無資格で社会保険労務士業務疑い、税理士と行政書士を逮捕…大阪府警

社会保険労務士の業務を無資格で行ったとして、大阪府警は20日、税理士法人(大阪市中央区)の代表税理士(39)(大阪府東大阪市)ら2人を社労士法違反容疑で逮捕した。捜査関係者への取材でわかった。府警は2022年4月~今年8月、約340件の業務を無資格で行い、約400万円の報酬を得たとみている。
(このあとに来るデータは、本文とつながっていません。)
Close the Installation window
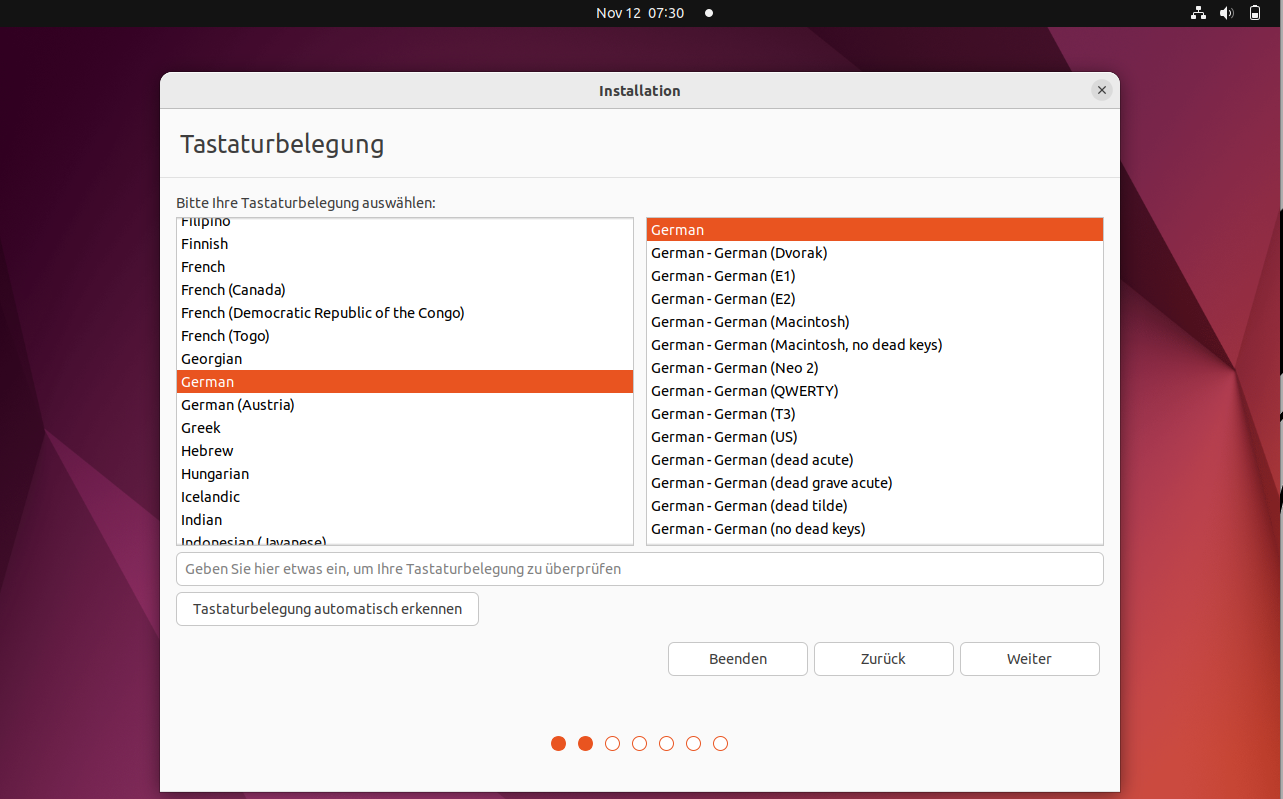 (1101, 90)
捜査関係者によると、他に逮捕されたのは、同法人の従業員で行政書士(46)(大阪市住吉区)。2人は共謀し、6~7月、大阪府と東京都にある顧問先の3企業について、社労士資格がないのに従業員の労働保険料に関する申告書や還付請求書計4通を作成し、大阪労働局などに提出して報酬計4万円を受け取った疑い。
昨年10月、大阪府社会保険労務士会から情報提供があり、府警が同法人の事務所から資料を押収するなどして捜査を進めていた。報酬は1件あたり5000円~10万円だったという。
同社労士会は「社労士の制度は労使双方の権利を守り、福利厚生を支えるものだ。無資格者が業務を行えば、利用者の信頼を損ねるだけでなく、公益性を大きく傷つける」としている。